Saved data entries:
+===+

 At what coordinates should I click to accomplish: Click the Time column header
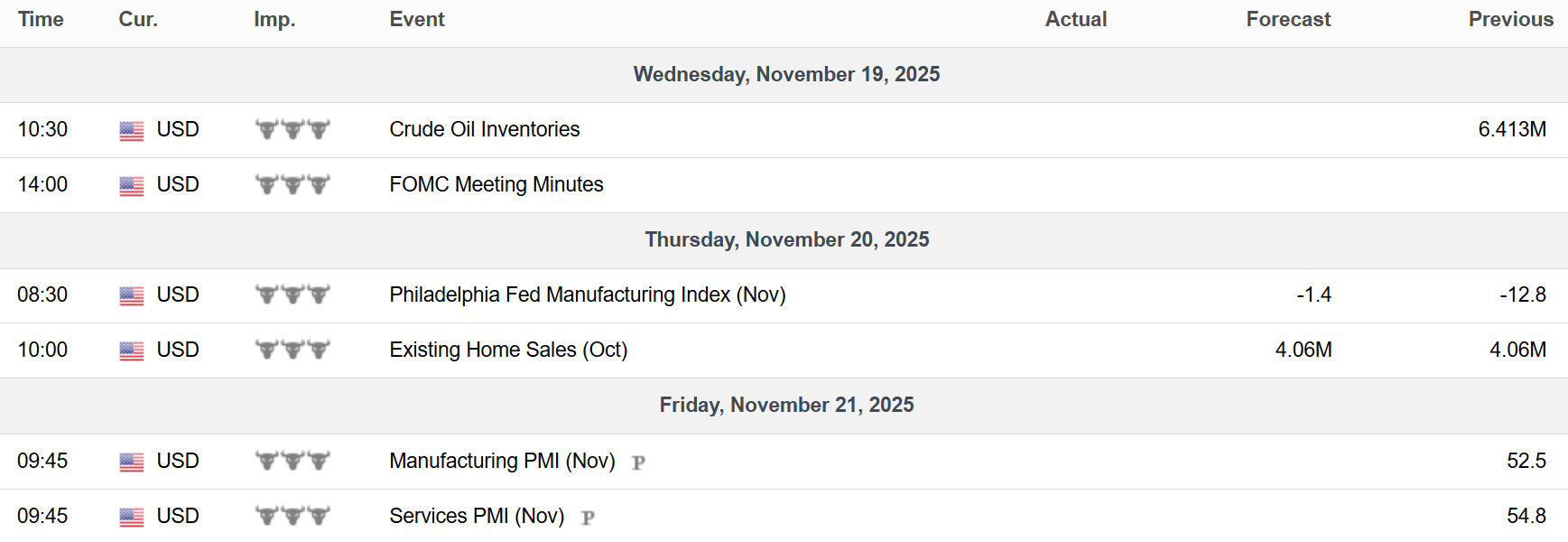pyautogui.click(x=41, y=19)
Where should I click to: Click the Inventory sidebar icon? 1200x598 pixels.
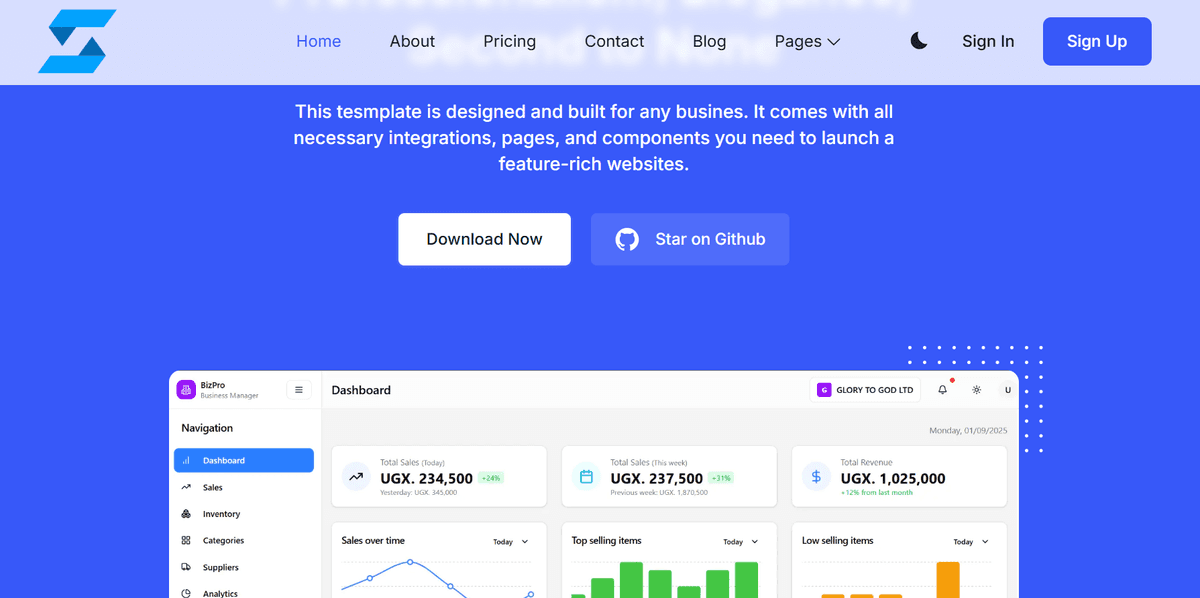tap(186, 514)
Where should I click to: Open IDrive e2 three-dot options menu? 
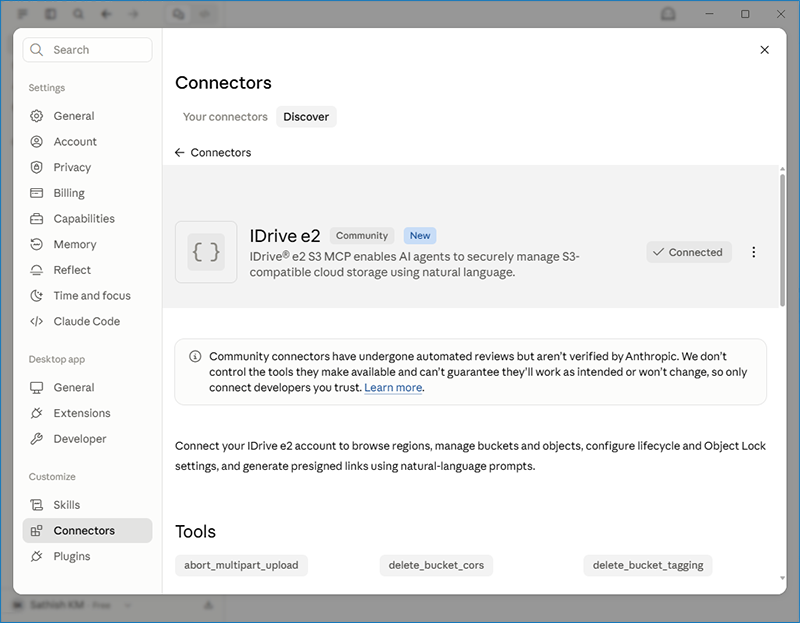pyautogui.click(x=754, y=252)
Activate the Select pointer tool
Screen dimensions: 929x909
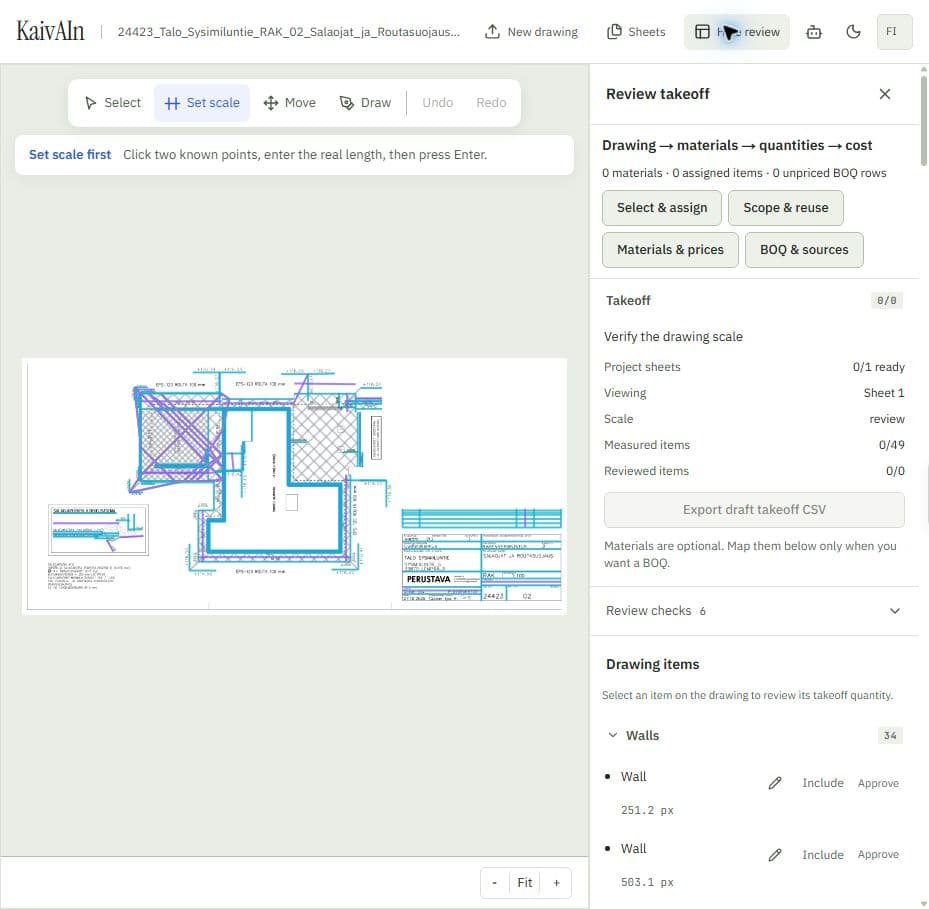click(113, 103)
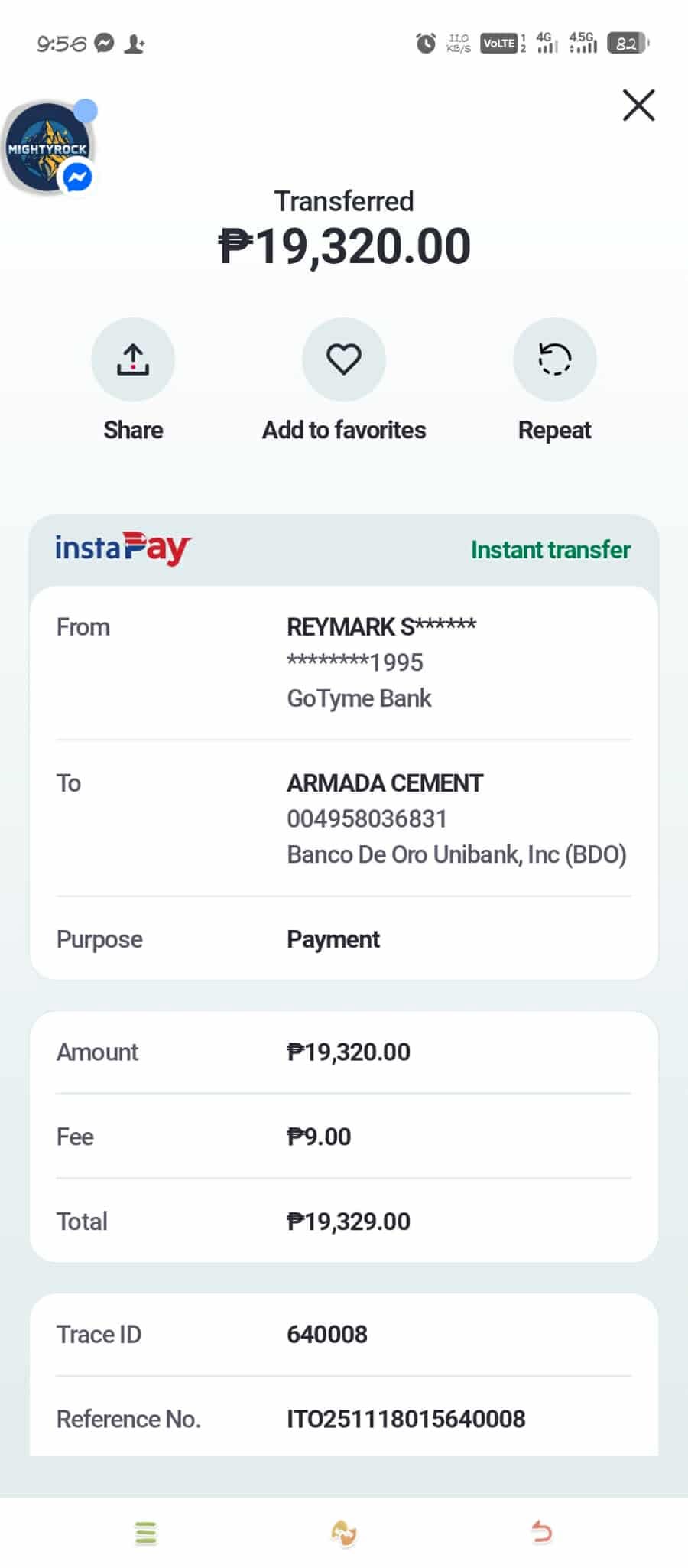Tap the home navigation icon
The height and width of the screenshot is (1568, 688).
point(344,1533)
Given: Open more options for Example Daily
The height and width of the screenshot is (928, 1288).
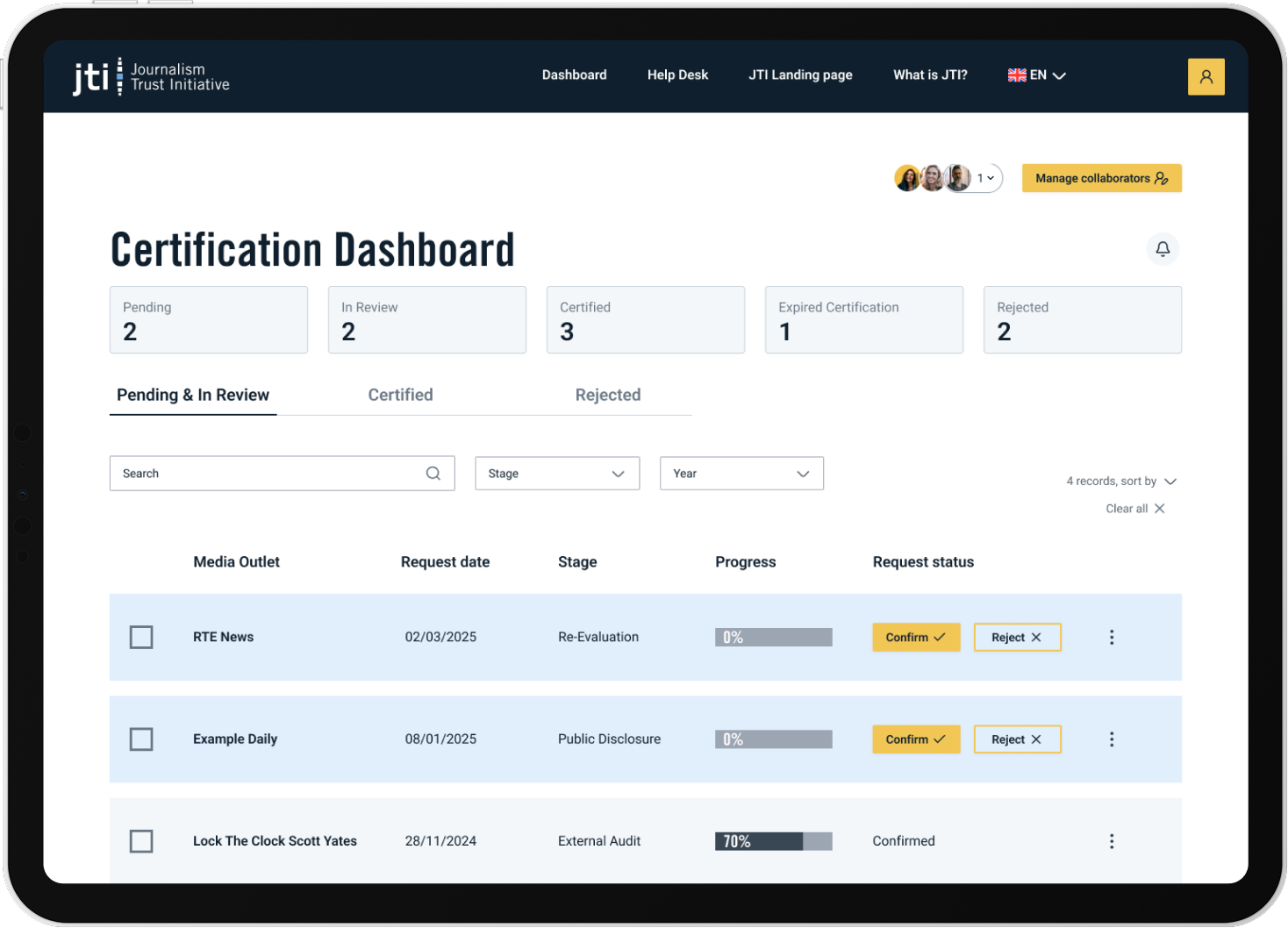Looking at the screenshot, I should 1112,739.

+===+

### WHAT THE EXERCISE ASKS
Give again, exactly as written, the lines from the one with "Screen dimensions: 929x909" through the last line of the entries above, but skip the pictures.

### WRITTEN ANSWER
Screen dimensions: 929x909
click(113, 103)
Tap the home navigation icon
The height and width of the screenshot is (1568, 688).
point(344,1533)
Given: Open more options for Example Daily
The height and width of the screenshot is (928, 1288).
Looking at the screenshot, I should 1112,739.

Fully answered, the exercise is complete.